Achei que daria para ver a entrega do Oscar pela Globo, mas só consegui saber quem vai para o próximo paredão no Big Brother. As horas iam correndo e nada do Oscar - o programa do Bial não acabava. Nos intervalos, uma sorridente Maria Beltrão - realmente simpática - ia nos dando as pílulas, que na verdade eram os prêmios importantes que íamos perdendo: melhor ator coadjuvante, melhor animação, direção de arte, efeitos especias, entre outros. Mesmo assim, a apresentadora nos garantia que a festa estava "apenas começando" (!) - teve que falar isso umas duas ou três vezes, não deve ter sido fácil para ela, que é uma jornalista séria e profissional. Quando a transmissão começou para valer, perto da meia noite e meia, eu já estava quase dormindo e desisti. O comentário do grande ator José Wilker, pouco antes, dizendo que as roupas do filme tal - vencedor na categoria figurino - eram "realmente bonitas", contribuiu para a decisão.

Democracia

Uma matéria sobre Ongs no caderno Link (Estadão). Parece que a função primeira destas organizações seria a de 'repensar a democracia no Brasil'. Acho estranho.
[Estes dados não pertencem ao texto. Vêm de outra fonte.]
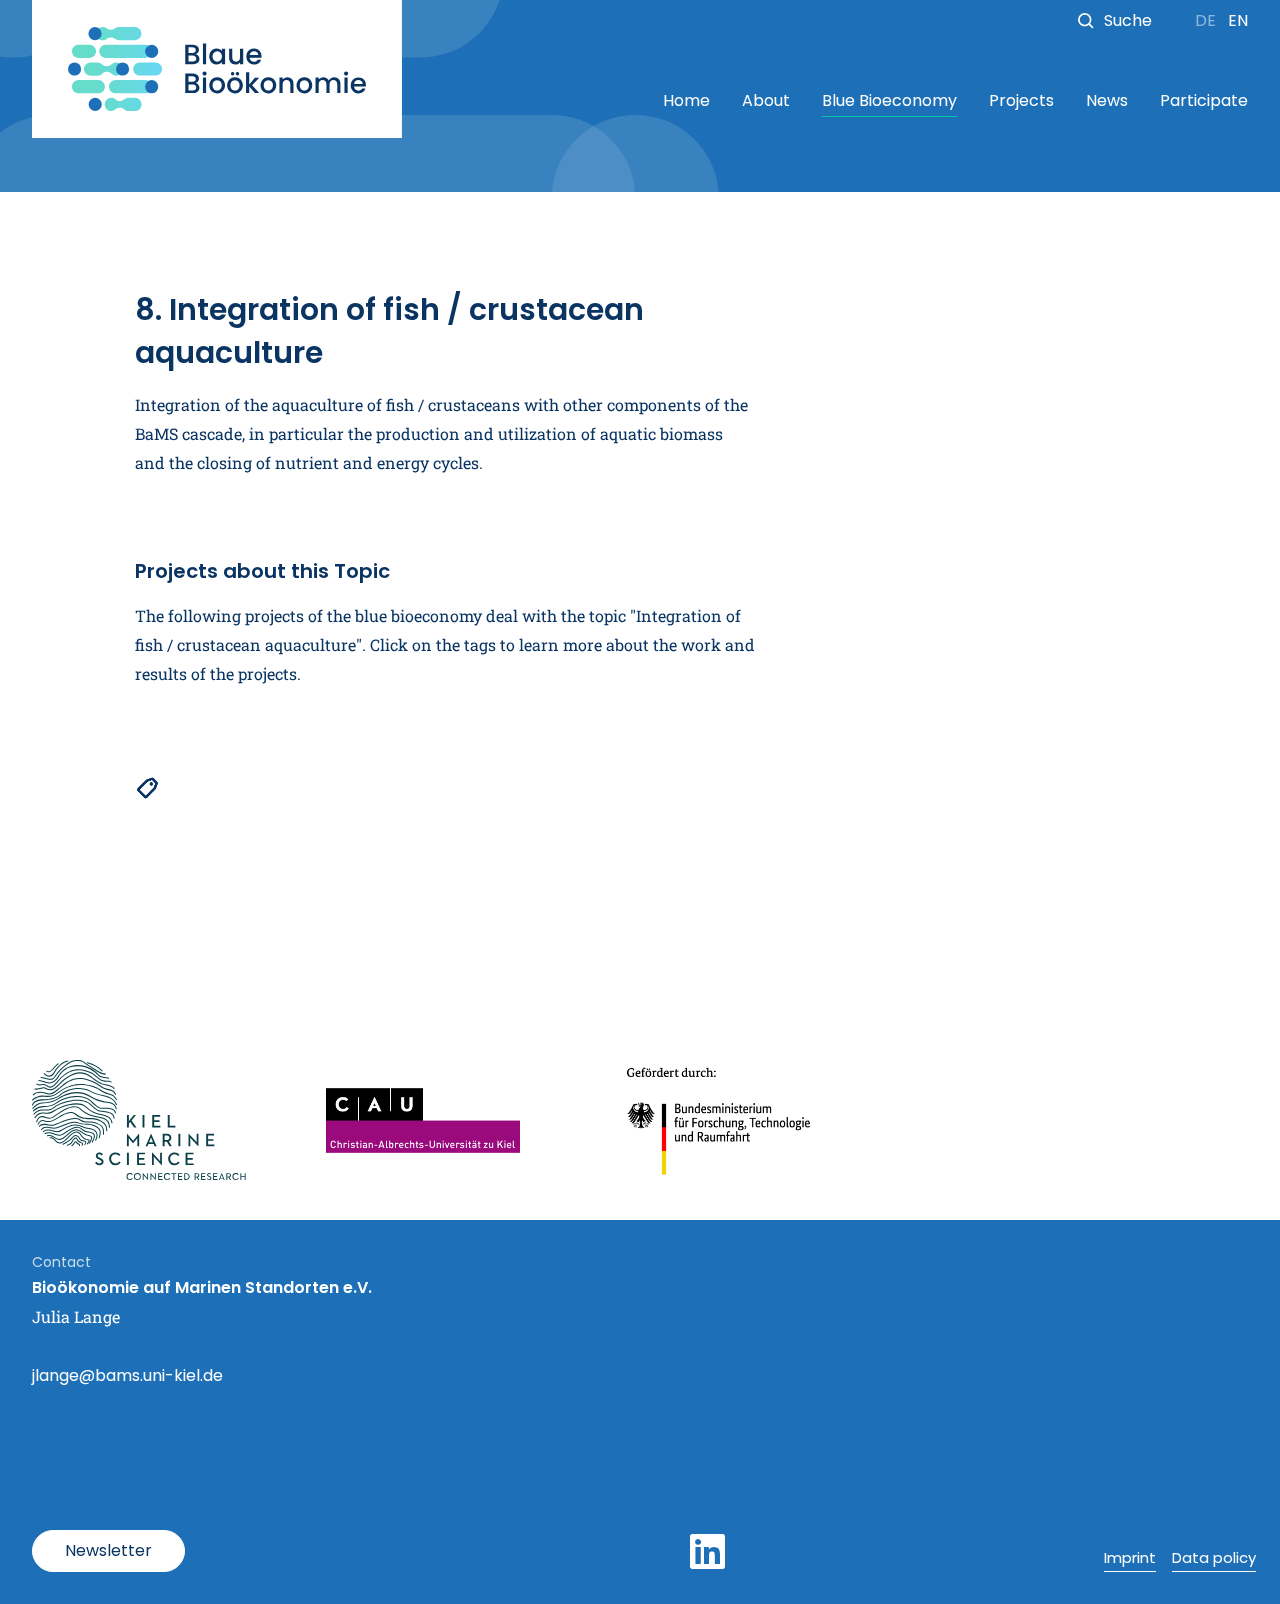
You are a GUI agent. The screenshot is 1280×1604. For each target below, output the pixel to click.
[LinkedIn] (707, 1552)
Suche (1128, 20)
O Brasil precisa de defensores da democracia - ela já tem sido repensada o suficiente e com as consequências conhecidas em países como Bolívia e Venezuela.

O implacável

O cineasta e importante montador do cinema brasileiro, Eduardo Escorel, na Folha de umas semanas atrás, descendo a lenha no Jornal Nacional e novelas. Me incomoda o tom "cineasta analisa a TV", com a arrogância de quem julga não como telespectador/cidadão, mas como um ente superior - fazendo a linha 'artista/especialista com apuradíssimo senso estético e ético'. Para ele, não há distinção clara entre intervalos comerciais, novela e telejornal na Globo. Seria uma acusação gravíssima caso fosse minimamente verdadeira, mas evidente que não é o caso, é só uma frase solta (mirando talvez os merchandising), que Escorel nem tenta justificar e desenvolver. Quer dizer que os blocos de notícia produzidos pelo JN são passíveis de serem confundidos com os breaks comerciais?? Onde?! Por quem??! Engraçado que esse tipo de observação coloca o público lá em baixo: é como se a audiência, manipulada que é, fosse formada por débeis mentais incapazes de distinguir o que é merchan e o que não é, o que é notícia e o que não é etc, etc. Ele também é de opinião que o comentário e a contextualização da notícia deixam muito a desejar na emissora carioca - seriam reduzidos ao mínimo. Me dá medo adivinhar qual seria a contextualização ideal desejada pelo cineasta. Nem o figurino dos repórteres escapa - "muito formais". Até o microfone com o logotipo da emissora o incomoda. A tentação óbvia é pedir que ele tenha o mesmo rigor com a sua obra cinematográfica como diretor, mas nem acho que seja esse o ponto. Fico pensando se alguns dos grandes diretores da atualidade como Woody Allen e Scorsese se dariam a esse trabalho de quase censores da "mídia". Difícil, eles não têm tempo ou interesse.

Pois é

Hoje é Dia Internacional da Mulher. Acho uma tremenda baboseira hipócrita. Se a mulher não recebe o mesmo salário que o homem para a mesma função, cria-se um dia especial para ela, com flores e presentinhos - um segundo dia da mamãe, mais genérico. No Brasil, o muito que se conquistou se deve basicamente ao exercício diário do estado de direito, a partir da promulgação da Constituição de 1988, aliás, antes disso, com as eleições para governador em 1982 e o fim da ditadura militar, em 1985 - claro que os avanços já faziam parte de um processo irreversível, sendo a promulgação da lei que instituiu o divórcio, em 1977, um exemplo. Nos países islâmicos, a violência a que as mulheres ainda hoje estão submetidas no cotidiano é basicamente tolerada no mundo democrático, em nome da diversidade cultural - a ONU é cega, surda e muda quanto a esta questão crucial de direitos humanos. Disgusting.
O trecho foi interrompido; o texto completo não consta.